===== Records supplied
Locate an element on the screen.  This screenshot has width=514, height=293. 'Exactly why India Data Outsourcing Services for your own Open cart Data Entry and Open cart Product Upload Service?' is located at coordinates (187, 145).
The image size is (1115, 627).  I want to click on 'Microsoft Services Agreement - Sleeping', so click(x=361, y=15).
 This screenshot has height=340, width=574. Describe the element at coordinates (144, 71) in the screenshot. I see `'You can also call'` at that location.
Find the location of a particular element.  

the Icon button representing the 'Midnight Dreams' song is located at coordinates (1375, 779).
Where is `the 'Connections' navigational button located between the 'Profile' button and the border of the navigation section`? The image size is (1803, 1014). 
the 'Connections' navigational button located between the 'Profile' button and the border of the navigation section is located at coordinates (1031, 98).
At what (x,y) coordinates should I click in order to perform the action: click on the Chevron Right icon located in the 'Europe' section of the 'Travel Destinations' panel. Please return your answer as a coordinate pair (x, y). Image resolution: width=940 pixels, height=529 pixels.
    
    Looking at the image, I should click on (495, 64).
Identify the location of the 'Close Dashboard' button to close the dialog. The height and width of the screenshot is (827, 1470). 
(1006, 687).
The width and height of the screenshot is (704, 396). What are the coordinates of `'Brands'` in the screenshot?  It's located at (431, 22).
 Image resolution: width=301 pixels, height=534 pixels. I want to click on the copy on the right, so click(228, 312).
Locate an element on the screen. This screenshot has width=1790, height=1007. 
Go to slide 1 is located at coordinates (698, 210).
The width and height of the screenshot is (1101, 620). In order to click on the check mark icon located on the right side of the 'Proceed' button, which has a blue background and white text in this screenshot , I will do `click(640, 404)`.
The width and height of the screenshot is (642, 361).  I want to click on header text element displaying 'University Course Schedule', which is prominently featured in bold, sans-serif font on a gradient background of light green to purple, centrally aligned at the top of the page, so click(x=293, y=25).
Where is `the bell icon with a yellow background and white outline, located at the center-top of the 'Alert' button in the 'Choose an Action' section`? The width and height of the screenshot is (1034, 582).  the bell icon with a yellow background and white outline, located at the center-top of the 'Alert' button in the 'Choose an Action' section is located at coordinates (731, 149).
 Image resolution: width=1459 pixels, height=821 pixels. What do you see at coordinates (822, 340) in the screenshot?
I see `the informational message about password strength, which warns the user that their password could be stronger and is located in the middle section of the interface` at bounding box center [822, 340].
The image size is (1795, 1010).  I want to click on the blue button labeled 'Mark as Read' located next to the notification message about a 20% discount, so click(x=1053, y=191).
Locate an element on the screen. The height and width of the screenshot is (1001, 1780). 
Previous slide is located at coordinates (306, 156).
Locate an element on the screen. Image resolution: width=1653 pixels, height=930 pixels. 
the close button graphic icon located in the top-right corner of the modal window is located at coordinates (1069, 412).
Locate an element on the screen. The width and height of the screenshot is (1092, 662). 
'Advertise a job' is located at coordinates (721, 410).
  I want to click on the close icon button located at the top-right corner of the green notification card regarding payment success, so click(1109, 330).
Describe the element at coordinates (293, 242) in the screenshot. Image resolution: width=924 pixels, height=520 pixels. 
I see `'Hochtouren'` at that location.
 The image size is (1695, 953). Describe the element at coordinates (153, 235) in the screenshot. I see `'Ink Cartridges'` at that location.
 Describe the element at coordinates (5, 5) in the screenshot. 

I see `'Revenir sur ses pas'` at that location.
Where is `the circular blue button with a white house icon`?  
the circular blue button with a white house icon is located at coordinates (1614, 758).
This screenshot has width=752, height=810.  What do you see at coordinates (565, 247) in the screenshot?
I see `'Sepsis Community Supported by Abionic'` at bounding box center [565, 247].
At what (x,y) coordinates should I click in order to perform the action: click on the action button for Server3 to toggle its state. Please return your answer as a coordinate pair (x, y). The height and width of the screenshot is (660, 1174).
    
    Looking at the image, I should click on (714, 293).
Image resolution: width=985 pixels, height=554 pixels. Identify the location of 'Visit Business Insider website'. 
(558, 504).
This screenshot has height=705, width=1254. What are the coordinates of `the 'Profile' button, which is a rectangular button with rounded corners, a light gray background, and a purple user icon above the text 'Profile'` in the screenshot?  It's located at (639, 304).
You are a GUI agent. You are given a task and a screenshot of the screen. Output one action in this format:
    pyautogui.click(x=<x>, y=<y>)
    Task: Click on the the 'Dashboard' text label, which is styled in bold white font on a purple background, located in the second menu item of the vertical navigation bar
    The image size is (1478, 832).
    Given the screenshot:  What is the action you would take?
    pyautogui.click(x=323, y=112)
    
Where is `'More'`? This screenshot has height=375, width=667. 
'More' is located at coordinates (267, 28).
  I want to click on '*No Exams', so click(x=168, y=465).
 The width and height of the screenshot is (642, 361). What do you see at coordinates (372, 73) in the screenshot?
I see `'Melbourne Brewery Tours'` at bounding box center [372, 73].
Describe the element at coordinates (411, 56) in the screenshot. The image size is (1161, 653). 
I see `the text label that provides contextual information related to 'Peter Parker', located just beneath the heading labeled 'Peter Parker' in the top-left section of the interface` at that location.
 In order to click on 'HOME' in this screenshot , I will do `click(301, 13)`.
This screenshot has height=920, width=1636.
==========
**Aim of the exercise**
Turn every line of the items above into a JSON array of strings, one string per line, skipping blank lines.

**Exercise result**
[
  "Locate an element on the screen.  This screenshot has width=514, height=293. 'Exactly why India Data Outsourcing Services for your own Open cart Data Entry and Open cart Product Upload Service?' is located at coordinates (187, 145).",
  "The image size is (1115, 627).  I want to click on 'Microsoft Services Agreement - Sleeping', so click(x=361, y=15).",
  " This screenshot has height=340, width=574. Describe the element at coordinates (144, 71) in the screenshot. I see `'You can also call'` at that location.",
  "Find the location of a particular element.  ",
  "the Icon button representing the 'Midnight Dreams' song is located at coordinates (1375, 779).",
  "Where is `the 'Connections' navigational button located between the 'Profile' button and the border of the navigation section`? The image size is (1803, 1014). ",
  "the 'Connections' navigational button located between the 'Profile' button and the border of the navigation section is located at coordinates (1031, 98).",
  "At what (x,y) coordinates should I click in order to perform the action: click on the Chevron Right icon located in the 'Europe' section of the 'Travel Destinations' panel. Please return your answer as a coordinate pair (x, y). Image resolution: width=940 pixels, height=529 pixels.",
  "    Looking at the image, I should click on (495, 64).",
  "Identify the location of the 'Close Dashboard' button to close the dialog. The height and width of the screenshot is (827, 1470). ",
  "(1006, 687).",
  "The width and height of the screenshot is (704, 396). What are the coordinates of `'Brands'` in the screenshot?  It's located at (431, 22).",
  " Image resolution: width=301 pixels, height=534 pixels. I want to click on the copy on the right, so click(228, 312).",
  "Locate an element on the screen. This screenshot has width=1790, height=1007. ",
  "Go to slide 1 is located at coordinates (698, 210).",
  "The width and height of the screenshot is (1101, 620). In order to click on the check mark icon located on the right side of the 'Proceed' button, which has a blue background and white text in this screenshot , I will do `click(640, 404)`.",
  "The width and height of the screenshot is (642, 361).  I want to click on header text element displaying 'University Course Schedule', which is prominently featured in bold, sans-serif font on a gradient background of light green to purple, centrally aligned at the top of the page, so click(x=293, y=25).",
  "Where is `the bell icon with a yellow background and white outline, located at the center-top of the 'Alert' button in the 'Choose an Action' section`? The width and height of the screenshot is (1034, 582).  the bell icon with a yellow background and white outline, located at the center-top of the 'Alert' button in the 'Choose an Action' section is located at coordinates (731, 149).",
  " Image resolution: width=1459 pixels, height=821 pixels. What do you see at coordinates (822, 340) in the screenshot?",
  "I see `the informational message about password strength, which warns the user that their password could be stronger and is located in the middle section of the interface` at bounding box center [822, 340].",
  "The image size is (1795, 1010).  I want to click on the blue button labeled 'Mark as Read' located next to the notification message about a 20% discount, so click(x=1053, y=191).",
  "Locate an element on the screen. The height and width of the screenshot is (1001, 1780). ",
  "Previous slide is located at coordinates (306, 156).",
  "Locate an element on the screen. Image resolution: width=1653 pixels, height=930 pixels. ",
  "the close button graphic icon located in the top-right corner of the modal window is located at coordinates (1069, 412).",
  "Locate an element on the screen. The width and height of the screenshot is (1092, 662). ",
  "'Advertise a job' is located at coordinates (721, 410).",
  "  I want to click on the close icon button located at the top-right corner of the green notification card regarding payment success, so click(1109, 330).",
  "Describe the element at coordinates (293, 242) in the screenshot. Image resolution: width=924 pixels, height=520 pixels. ",
  "I see `'Hochtouren'` at that location.",
  " The image size is (1695, 953). Describe the element at coordinates (153, 235) in the screenshot. I see `'Ink Cartridges'` at that location.",
  " Describe the element at coordinates (5, 5) in the screenshot. ",
  "I see `'Revenir sur ses pas'` at that location.",
  "Where is `the circular blue button with a white house icon`?  ",
  "the circular blue button with a white house icon is located at coordinates (1614, 758).",
  "This screenshot has width=752, height=810.  What do you see at coordinates (565, 247) in the screenshot?",
  "I see `'Sepsis Community Supported by Abionic'` at bounding box center [565, 247].",
  "At what (x,y) coordinates should I click in order to perform the action: click on the action button for Server3 to toggle its state. Please return your answer as a coordinate pair (x, y). The height and width of the screenshot is (660, 1174).",
  "    Looking at the image, I should click on (714, 293).",
  "Image resolution: width=985 pixels, height=554 pixels. Identify the location of 'Visit Business Insider website'. ",
  "(558, 504).",
  "This screenshot has height=705, width=1254. What are the coordinates of `the 'Profile' button, which is a rectangular button with rounded corners, a light gray background, and a purple user icon above the text 'Profile'` in the screenshot?  It's located at (639, 304).",
  "You are a GUI agent. You are given a task and a screenshot of the screen. Output one action in this format:",
  "    pyautogui.click(x=<x>, y=<y>)",
  "    Task: Click on the the 'Dashboard' text label, which is styled in bold white font on a purple background, located in the second menu item of the vertical navigation bar",
  "    The image size is (1478, 832).",
  "    Given the screenshot:  What is the action you would take?",
  "    pyautogui.click(x=323, y=112)",
  "Where is `'More'`? This screenshot has height=375, width=667. ",
  "'More' is located at coordinates (267, 28).",
  "  I want to click on '*No Exams', so click(x=168, y=465).",
  " The width and height of the screenshot is (642, 361). What do you see at coordinates (372, 73) in the screenshot?",
  "I see `'Melbourne Brewery Tours'` at bounding box center [372, 73].",
  "Describe the element at coordinates (411, 56) in the screenshot. The image size is (1161, 653). ",
  "I see `the text label that provides contextual information related to 'Peter Parker', located just beneath the heading labeled 'Peter Parker' in the top-left section of the interface` at that location.",
  " In order to click on 'HOME' in this screenshot , I will do `click(301, 13)`.",
  "This screenshot has height=920, width=1636."
]